# Zones of Teaching and Learning

### A summary of Norton & Anderson, 2008

## Constructivism

Constructivism is a theory of knowledge that looks at how humans generate knowledge and meaning from their relationships, interactions, experiences and ideas. It has been used as a rationale for using cooperative groups, technology, whole-class discussions, and various other teaching and learning techniques (Norton & D’Ambrosio, 2008). In all of their actions and experiences, students are constructing, even when they are taking notes or reiterating a teacher’s remarks (Noddings, 1990). Jean Piaget is considered to be the father of this epistemological view.

## ZPD: Zone of Proximal Development

The underlying assumption of the ZPD is that students learn through assistance, resulting in subsequent development that will enable them to independently interpret and solve such problems later (Vygotsky, 1986, p. 188; Norton & d'Ambrosio, 2008, p. 221). This means that teachers facilitate the learning process by guiding and scaffolding students through the steps required to solve problems, either independently or in small groups. Bruner (1985) explains that the teacher "serves the learner as a vicarious form of consciousness until he is able to master his own action through his own consciousness and control" (p. 24).

## ZPC: Zone of Potential Construction

In the ZPC, schemes describe students' cognitive structures that develop through the abstraction of actions and operations; they are teacher constructs that provide "a way to discuss the development of stable and predictable courses of action" (Norton & d'Ambrosio, 2008, p. 222; Confrey, 1994, p. 4). For ZPC, the teacher decides, based on inferences of the students, how to guide and order the educational tasks.

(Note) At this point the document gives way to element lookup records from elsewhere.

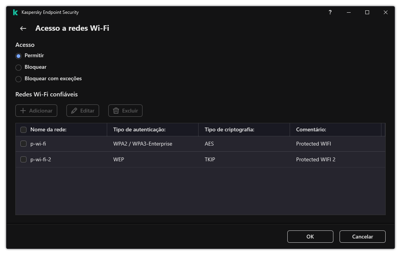Check the select-all checkbox in the table header

click(x=23, y=129)
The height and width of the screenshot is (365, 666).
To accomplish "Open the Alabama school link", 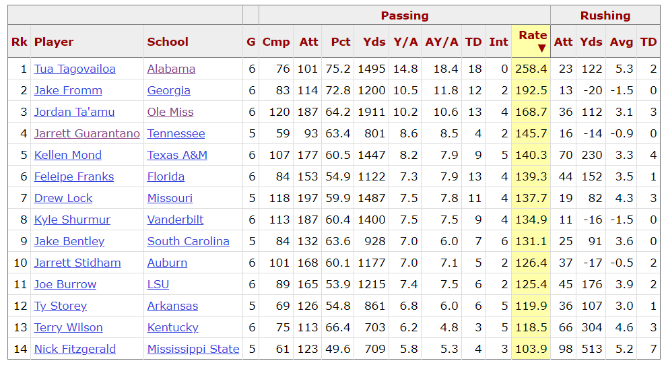I will 171,69.
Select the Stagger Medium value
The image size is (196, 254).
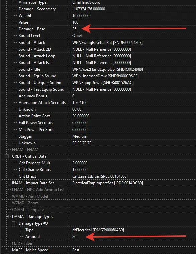tap(80, 136)
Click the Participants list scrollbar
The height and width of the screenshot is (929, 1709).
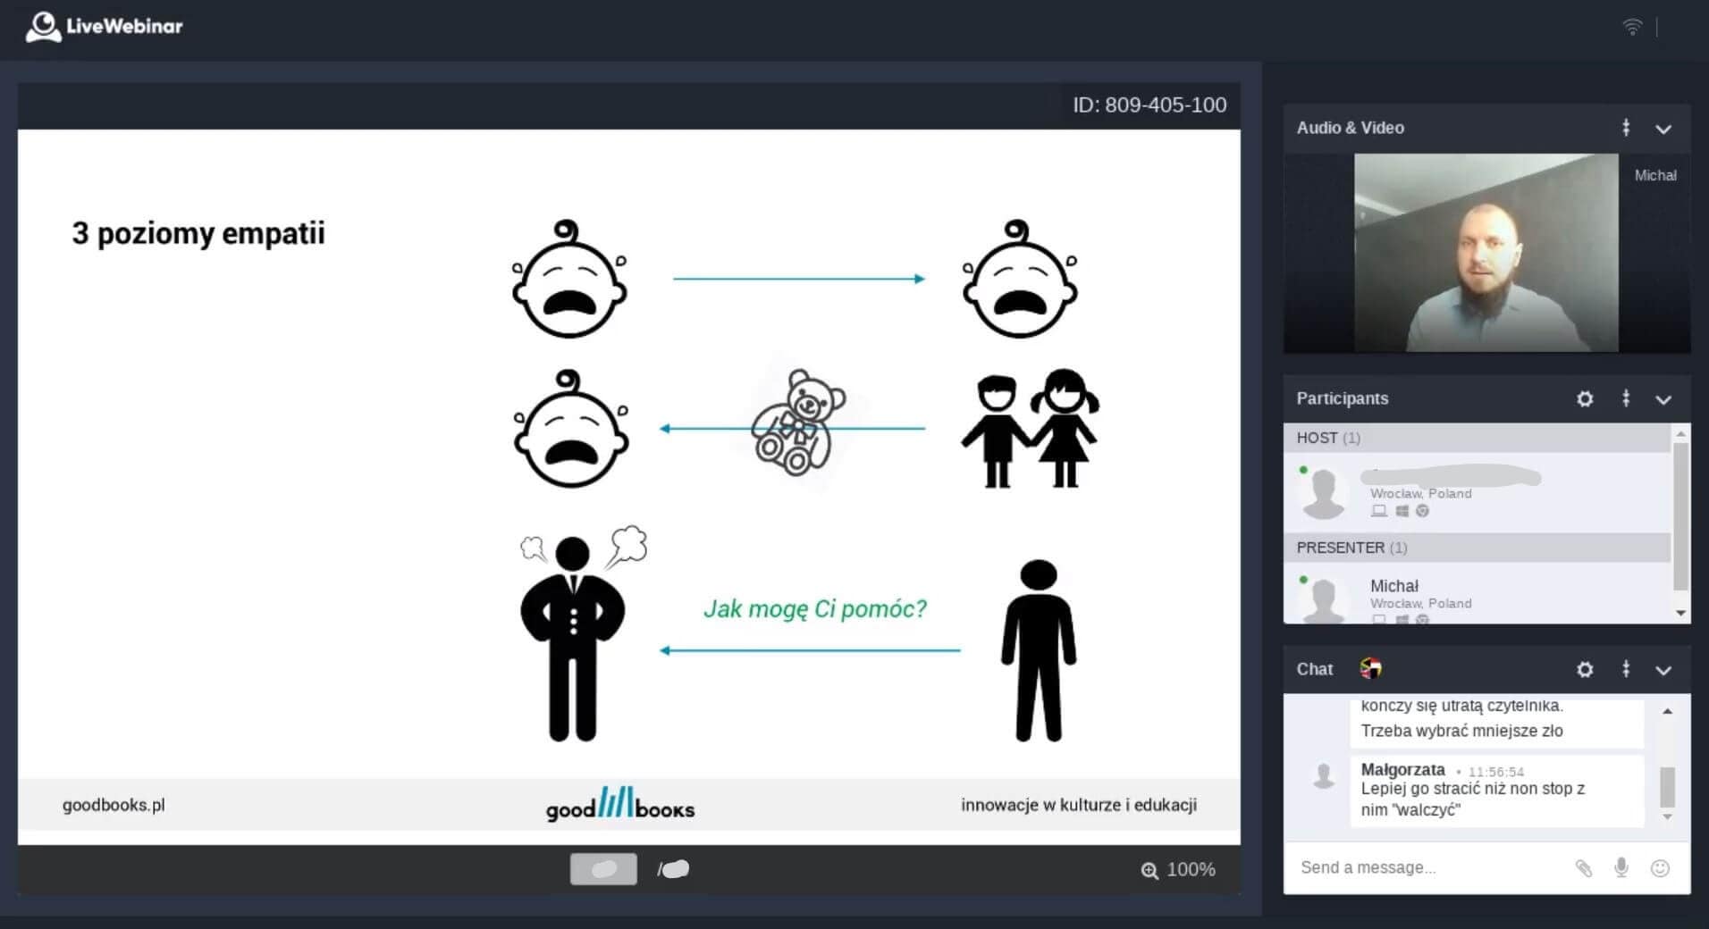(x=1680, y=516)
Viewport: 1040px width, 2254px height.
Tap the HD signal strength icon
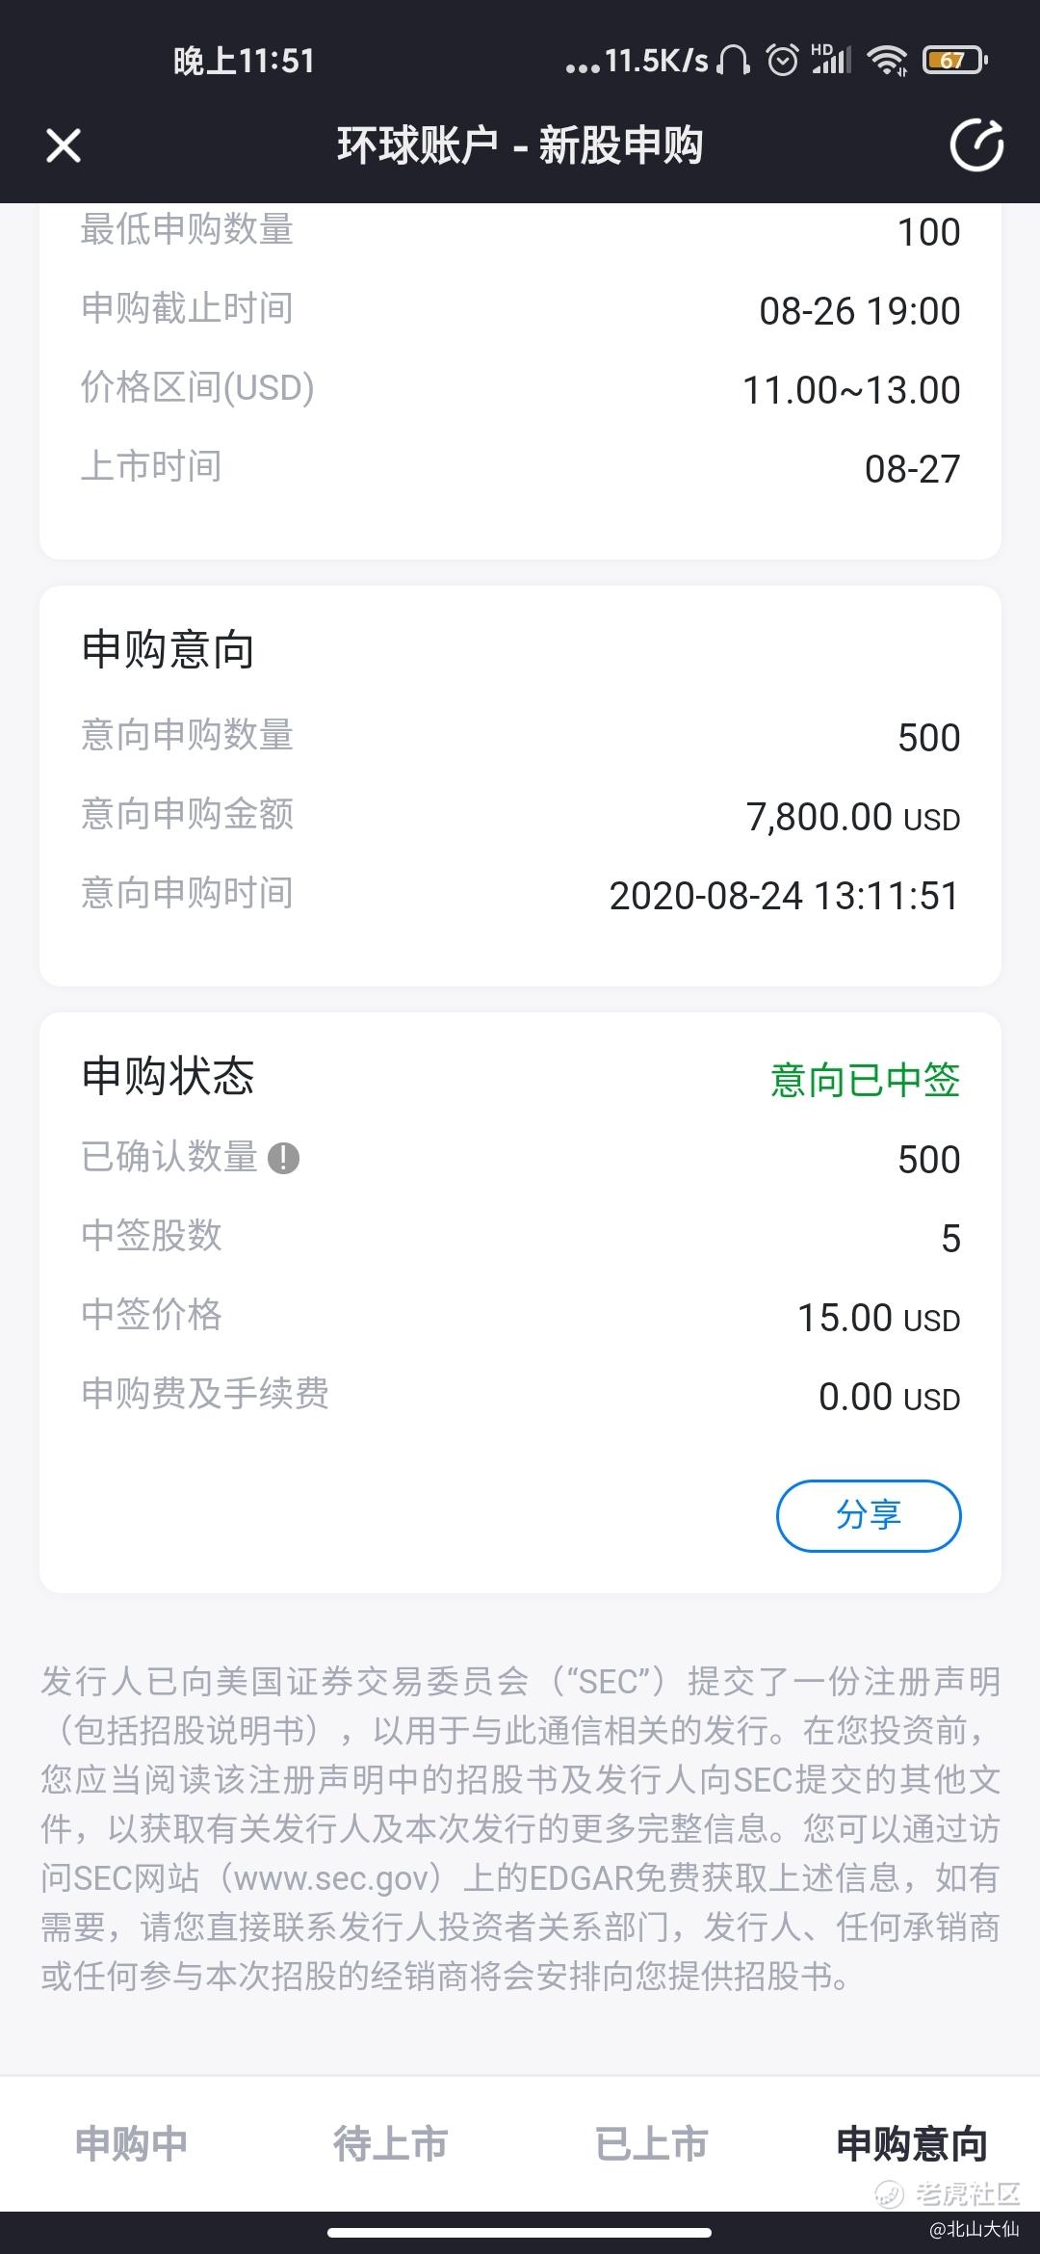click(x=831, y=60)
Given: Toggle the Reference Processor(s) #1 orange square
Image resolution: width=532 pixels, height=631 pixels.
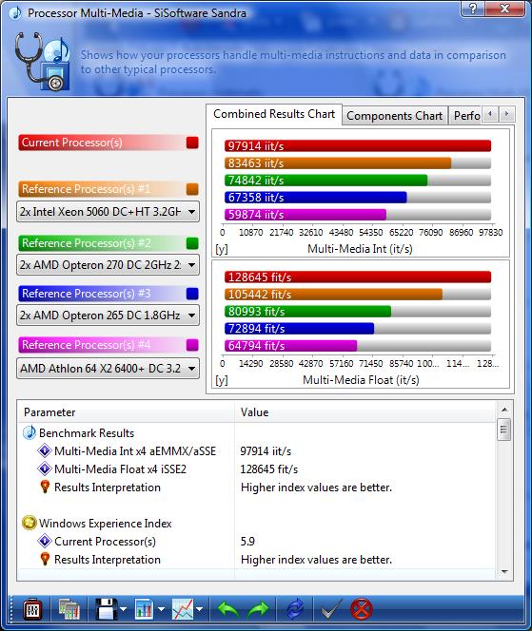Looking at the screenshot, I should pos(192,189).
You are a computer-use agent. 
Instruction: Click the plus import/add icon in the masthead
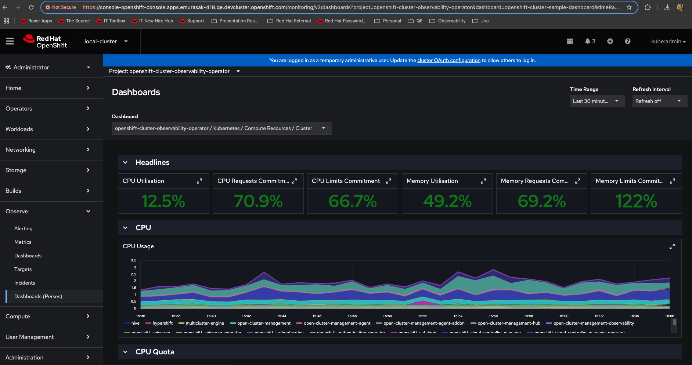[x=610, y=41]
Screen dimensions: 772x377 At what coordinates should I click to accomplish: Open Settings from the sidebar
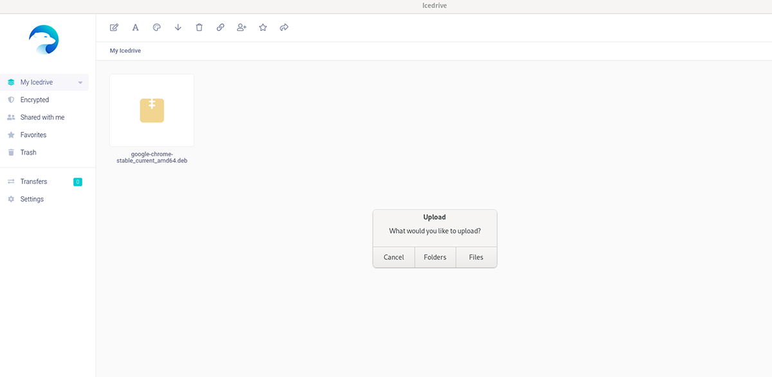33,199
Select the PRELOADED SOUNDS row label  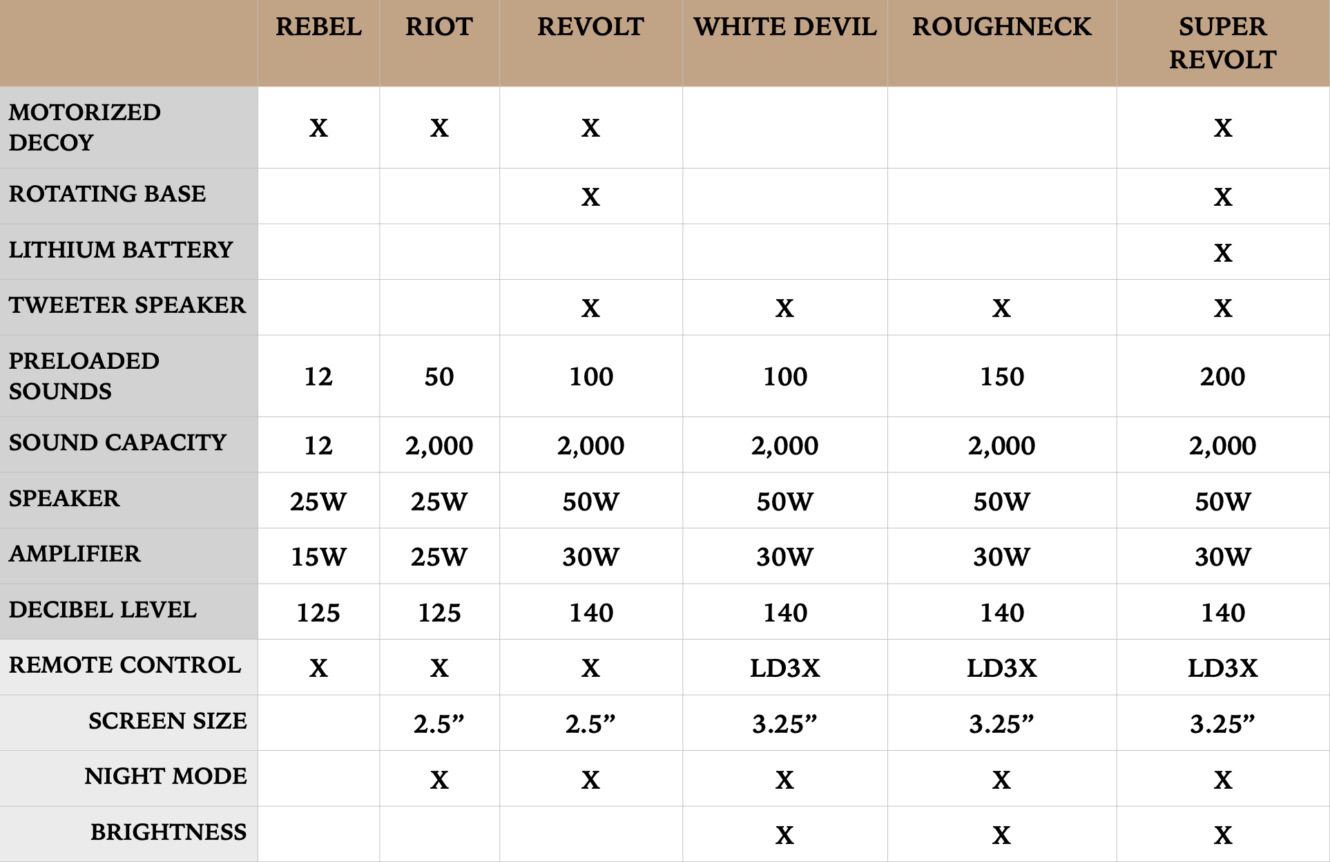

## Lev Vygotsky - ZPD Social constructivism - learning and development are collaborative activities. | ## Ernst von Glasersfeld Radical constructivism - the process of constructing knowledge is dependent on the individual's subjective interpretation of their experiences and ideas. | ## Leslie Steffe - ZPC ZPC is "determined by the modifications of a concept a student might make in, or as a result of, interactive communication in a mathematical environment" (Steffe, 1991, p. 193) |

## Ernst von Glasersfeld

## The Study

The pair of students being studied were given time to play with the software, thus allowing them to exercise their ways of operating. Then the students had goal-directed activities posed by either themselves or by the teacher regarding fractions and their equivalents. The first student, Hillary, already had a scheme for solving equivalent fractions but she was able to build off her knowledge to progressively solve more challenging problems. The second student, Will, was able to learn from Hillary (through assimilation) and how she approached questions. Although his schemes were not as strong as Hillary's, he was successful in creating procedural schemes for producing equivalent fractions.

Students work within their ZPD when teachers are actively questioning students to explain how they were able to demonstrate their understanding. Students work within their ZPC when they can use their constructed schemes and apply them to new situations, generally with the guidance of teachers. Assistance can take many forms from either a teacher or a capable (and collaborative) peer, including modeling, questioning, and praising (Norton & d'Ambrosio, 2008, p. 243).

Therefore, mathematics teachers should work within their students' ZPDs to understand when and how to provide assistance. Scaffolding might interfere with problem solving but assistance is necessary for learning and development. "Teachers need to build models of students' operations in order to decide *how* to assist (Norton & d'Ambrosio, 2008, p. 244)".

## References

*Culture, communication, and cognition: Vygotskian perspectives*(pp. 21-34). Cambridge, United Kingdom: Cambridge University Press.

Confrey, J. (1994). A theory of intellectual development, part I. *For the Learning of Mathematics, 15*(3), 2-8.

Noddings, N. (1990). Constructivism in mathematics education. In R. B. David, C. A. Maher, & N. Noddings (Eds.), *Constructivist views on the teaching and learning of mathematics (JRME monograph 4*) (pp. 7-18). Reston, VA: National Council of Teachers of mathematics.

Norton, A., & d'Ambrosio, B. S. (2008). ZPC and ZPD: Zones of teaching and learning. *Journal of research in mathematics education, *220 - 246).

Steffe, L. P. (1991). The constructivist teaching experiment: Illustrations and implications. In E. von Glasersfeld (Ed.), *Radical constructivism in mathematics education* (pp. 177-194). New York: Kluwer Academic Publishers.

Vygotsky, L. (1986) *Thought and language* (A. Kozulin, Ed.). Cambridge: Massachusetts Institute of Technology.